Additional Filing and Reporting Duties. Small businesses are subject to some reporting and filing requirements that are not imposed on other Chapter 11 debtors. A small business debtor, for example, must attach its most recently prepared balance sheet, statement of operations, cash flow statement, and federal tax return to its bankruptcy petition when it files for Chapter 11 relief.
Additional U.S. Trustee Oversight. The United States Trustee’s office is the agency that oversees bankruptcy cases on behalf of the Department of Justice. Under the bankruptcy laws, small business cases are subject to more oversight by the U.S. Trustee’s office than other Chapter 11 proceedings.
Plan Deadline. Generally, there is no deadline for filing a Chapter 11 plan unless set by the bankruptcy court. In small business cases, however, the debtor has only 300 days to propose a Chapter 11 plan. The court can extend the 300-day deadline, but only if the debtor proves that it will be able to obtain approval of a plan within a reasonable period of time.
Longer Exclusive Period to Propose Plan. In some cases, creditors file competing Chapter 11 plans. Chapter 11 plans filed by creditors typically provide for the liquidation or takeover of the debtor’s assets and business. The debtor usually has the exclusive right for 120 days after it files bankruptcy to propose a Chapter 11 plan. In small business cases, the exclusivity period is extended to 180 days. The longer exclusivity period reduces the risk to the debtor of having to litigate competing plans and potentially losing its business.

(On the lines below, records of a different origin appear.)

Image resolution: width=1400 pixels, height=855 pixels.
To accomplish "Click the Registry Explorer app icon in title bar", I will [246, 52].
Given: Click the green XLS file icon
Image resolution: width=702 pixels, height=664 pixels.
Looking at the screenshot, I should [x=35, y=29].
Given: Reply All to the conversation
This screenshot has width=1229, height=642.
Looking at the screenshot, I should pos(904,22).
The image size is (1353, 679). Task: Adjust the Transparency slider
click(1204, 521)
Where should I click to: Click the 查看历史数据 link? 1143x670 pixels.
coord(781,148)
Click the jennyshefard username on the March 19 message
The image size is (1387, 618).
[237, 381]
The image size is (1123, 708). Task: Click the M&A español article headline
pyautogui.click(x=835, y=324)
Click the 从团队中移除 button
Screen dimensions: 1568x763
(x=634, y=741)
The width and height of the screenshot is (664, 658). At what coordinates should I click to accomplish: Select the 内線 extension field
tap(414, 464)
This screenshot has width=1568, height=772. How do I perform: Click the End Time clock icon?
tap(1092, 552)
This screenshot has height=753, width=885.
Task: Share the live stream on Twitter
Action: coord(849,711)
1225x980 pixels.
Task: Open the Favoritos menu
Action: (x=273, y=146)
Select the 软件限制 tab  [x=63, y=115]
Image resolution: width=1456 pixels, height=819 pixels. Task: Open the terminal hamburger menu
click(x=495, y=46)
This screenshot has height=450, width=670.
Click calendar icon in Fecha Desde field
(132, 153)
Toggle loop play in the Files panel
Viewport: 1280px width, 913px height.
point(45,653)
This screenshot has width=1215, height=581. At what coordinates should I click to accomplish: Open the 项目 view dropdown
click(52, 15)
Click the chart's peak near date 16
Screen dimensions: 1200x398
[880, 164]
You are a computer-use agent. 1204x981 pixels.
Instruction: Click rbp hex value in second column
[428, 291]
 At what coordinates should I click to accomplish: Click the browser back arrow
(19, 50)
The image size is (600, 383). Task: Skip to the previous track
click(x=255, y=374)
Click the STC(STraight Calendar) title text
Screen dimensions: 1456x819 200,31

No Disclosure Statement. Ordinarily, in Chapter 11, the debtor must prepare a disclosure statement, submit it to the bankruptcy court for its approval, and circulate copies to creditors and other parties in interest. Disclosure statements in Chapter 11 cases are similar in concept to prospectuses for stock offerings. They must provide extensive information about the debtor and proposed plan and are often expensive to prepare. In small business cases, the bankruptcy court can waive the disclosure statement requirement, which can significantly expedite the reorganization process and reduce legal and other costs.